TASK ITEM:
A single number is required: how many lines in the data below contain "agent".

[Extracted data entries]
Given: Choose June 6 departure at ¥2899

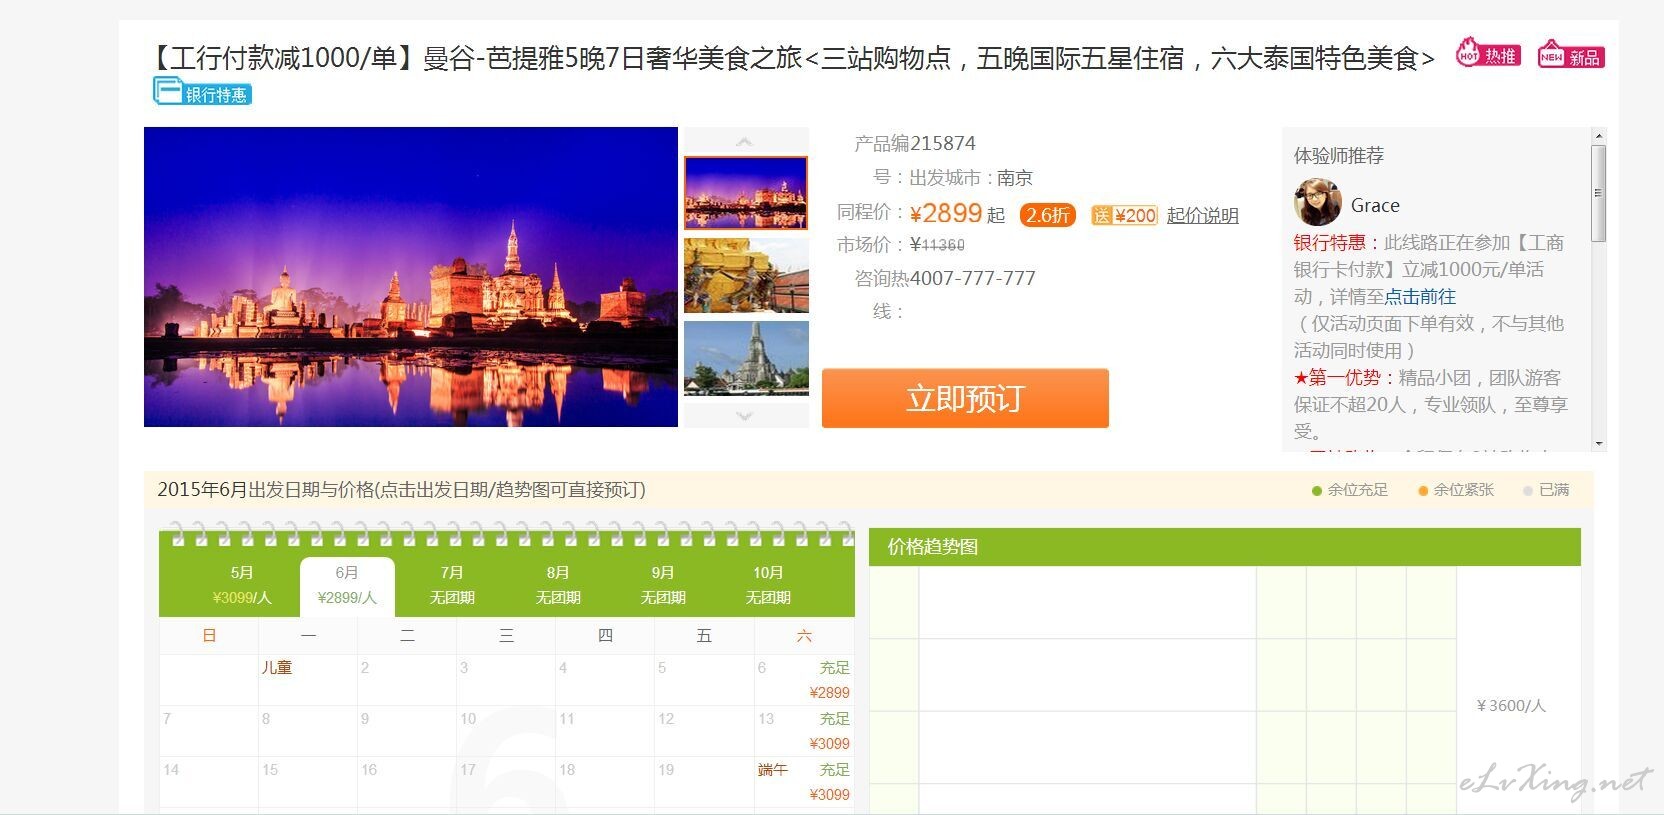Looking at the screenshot, I should pyautogui.click(x=804, y=680).
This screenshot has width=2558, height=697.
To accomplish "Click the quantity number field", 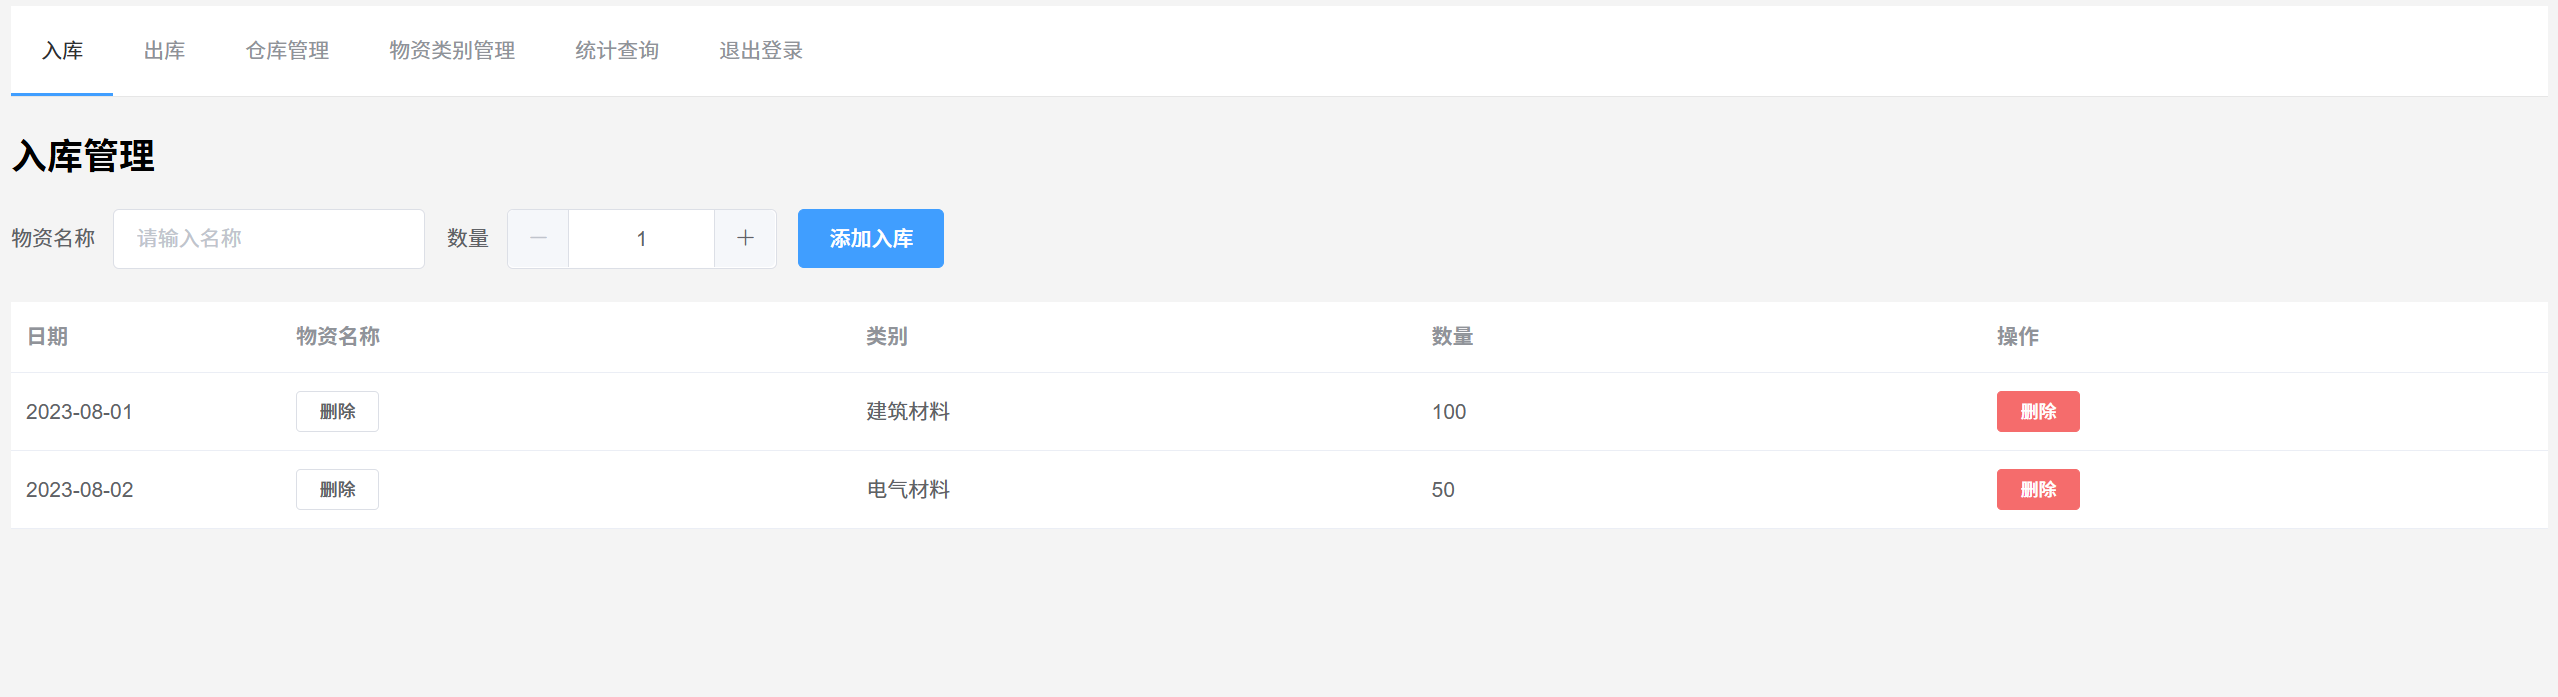I will [641, 239].
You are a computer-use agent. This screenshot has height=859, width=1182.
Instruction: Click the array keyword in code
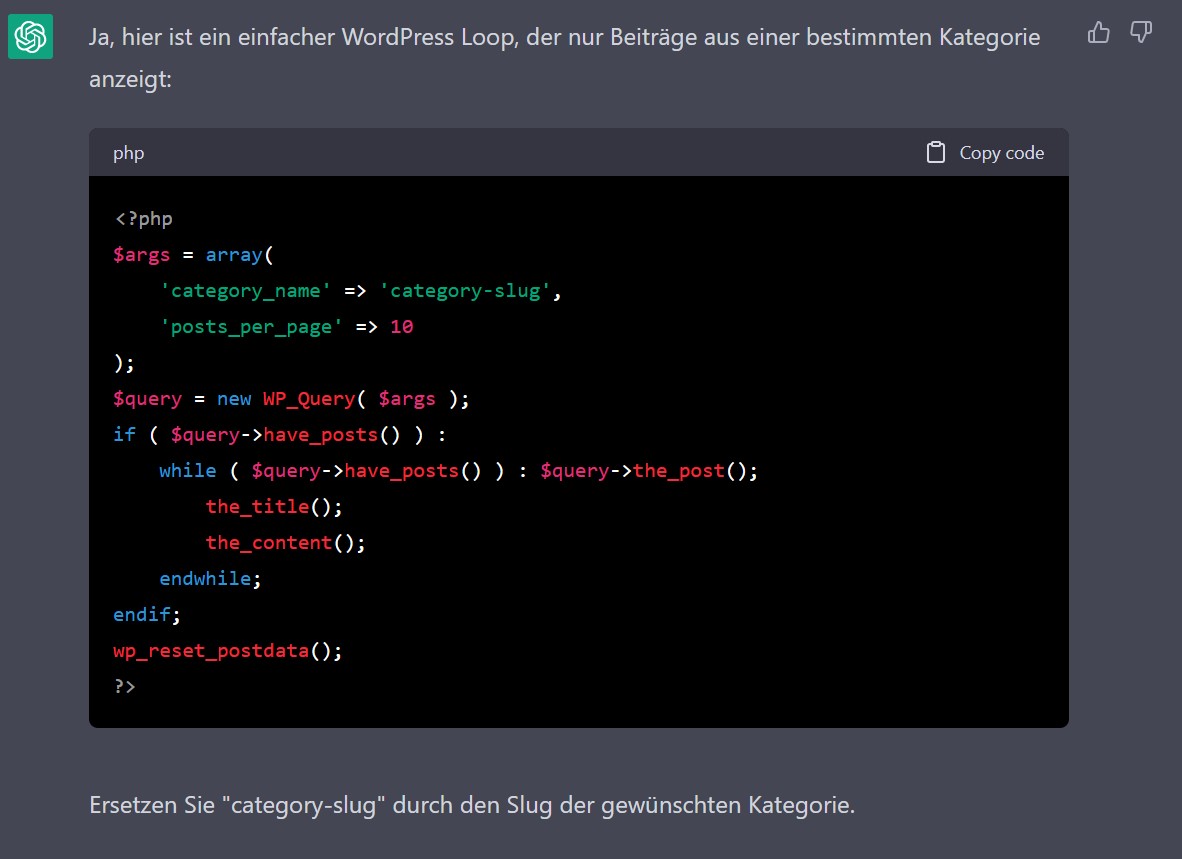click(x=234, y=255)
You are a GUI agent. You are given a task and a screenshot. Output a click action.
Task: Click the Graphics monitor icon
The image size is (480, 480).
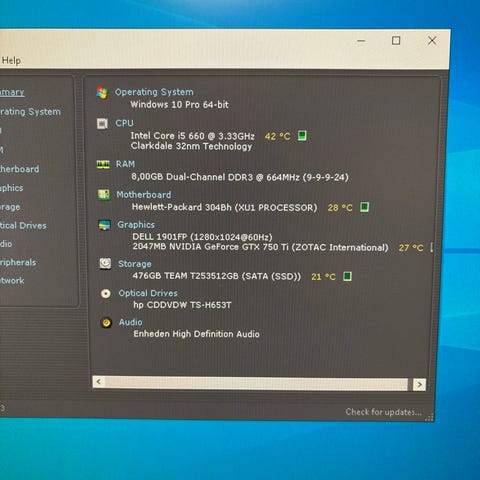click(x=104, y=225)
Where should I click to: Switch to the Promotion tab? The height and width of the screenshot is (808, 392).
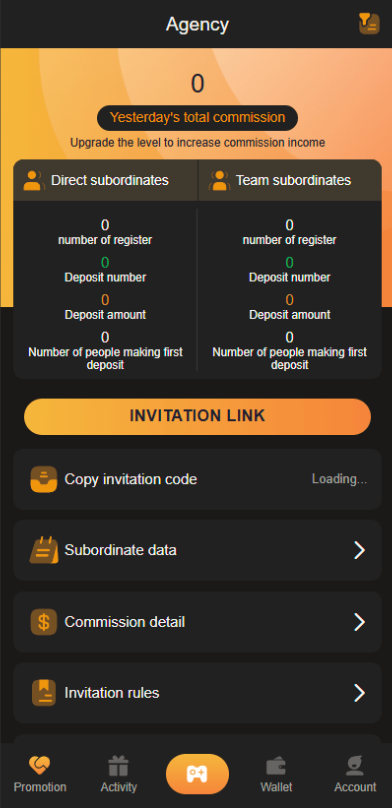point(40,775)
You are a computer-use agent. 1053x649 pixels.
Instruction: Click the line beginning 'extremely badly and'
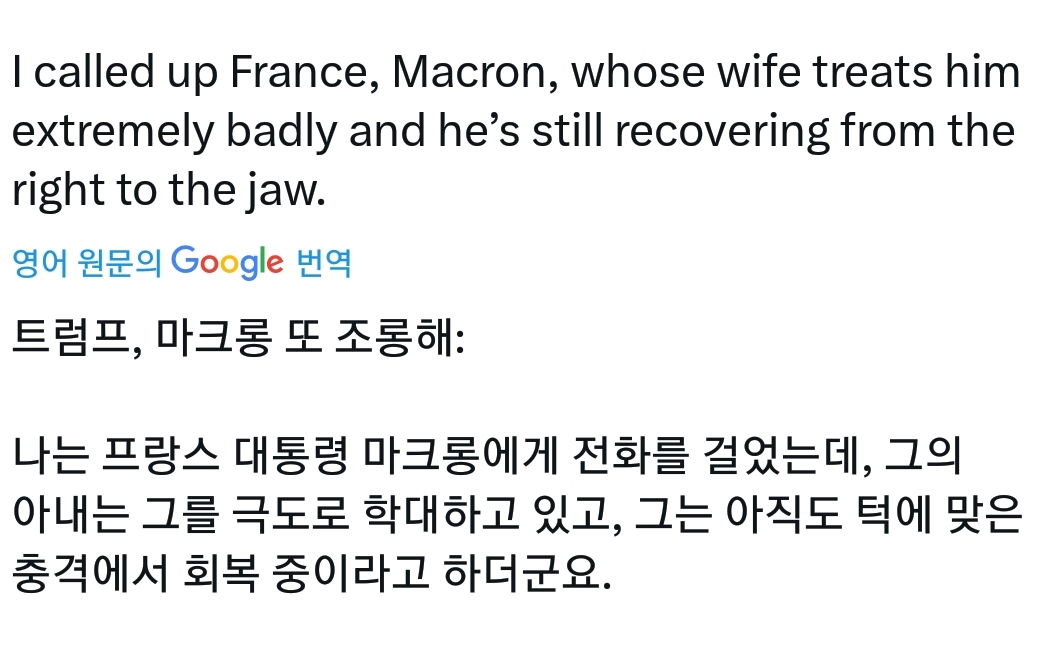(512, 132)
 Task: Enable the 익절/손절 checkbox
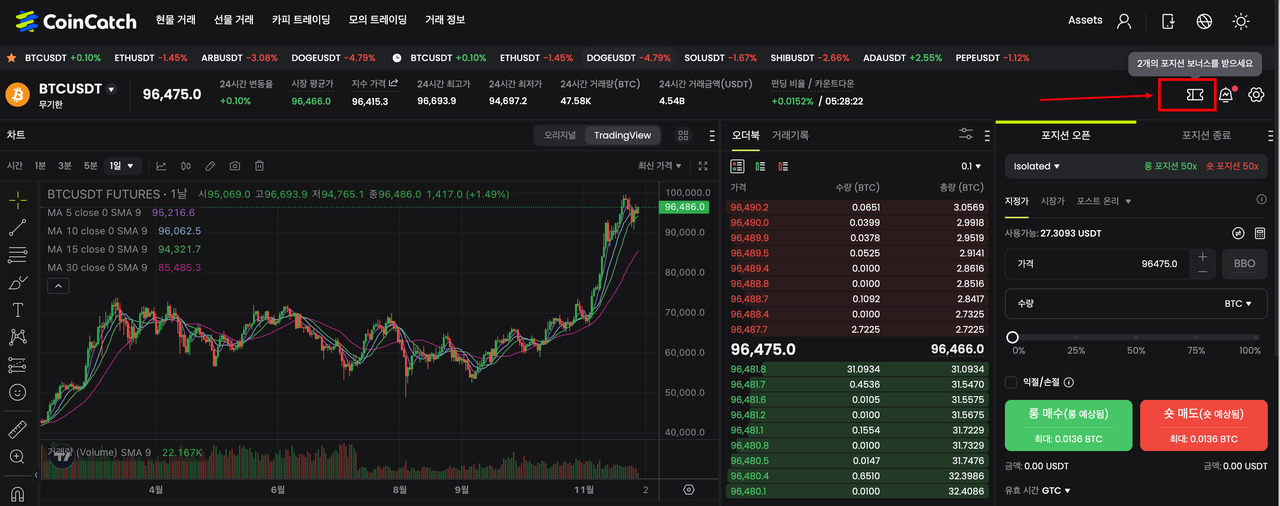pyautogui.click(x=1011, y=382)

OUTPUT FOR THIS TASK:
3